Students are expected to talk to their professors ahead of time and notify them about their absence. Last term, Rubin missed three classes in order to attend games. “Professors’ policies usually allow you to have two or three absences per term and sporting events usually count toward that… But professors are pretty accommodating and supportive,” said Rubin.
“[The schedule] was a little easier this year because I was used to it” added Rubin.

“Every year gets harder, but every year you get better at everything you do. You build the skills to be capable as you progress through your time at carleton. You get more demands on your time, you’re doing the job search, you’re doing harder classes, you’re doing your comps, you’re doing independent research, you’re pursuing a career, but at the same time you take on these things gradually and you become more capable and more prepared to do that,” said Wanzenried. Wanzenried has been playing volleyball at Carleton since her freshman year and has received the MIAC-All Conference Academic Award before.

“Athletics needs to become more and more of a release and less of an obligation as you get older in order to make it functional for you, for you to have the priorities to succeed as you get older,” added Wanzenried.

“For them to be so highly successful both academically, which is a priority here at Carleton and athletically, we’re just excited for them that they’re able to commit their time at both endeavors,” said Jaynes.
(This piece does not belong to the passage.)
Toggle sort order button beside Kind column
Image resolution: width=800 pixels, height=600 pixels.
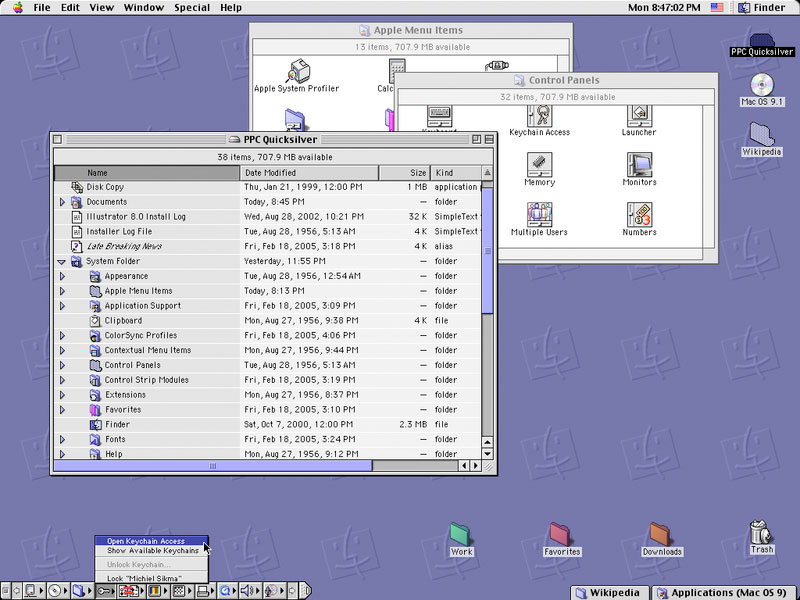(x=487, y=173)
In order to obtain a true appreciation for the Carleton student athlete, it is important to recognize and distinguish the intense level of academia that Knights of all athletic disciplines are subject to. According to recent figures, Carleton has the lowest acceptance rate in all of Minnesota, which sits at nearly twenty points fewer than that of the second most selective MIAC school. Carleton is ranked sixteenth in the nation in’s “Academics Grade,” which combines survey information and acceptance rates to determine the colleges at which students work the hardest. This in mind, the fact that Carleton student-athletes were still able to earn the second most Academic All-MIAC awards in the conference is truly remarkable.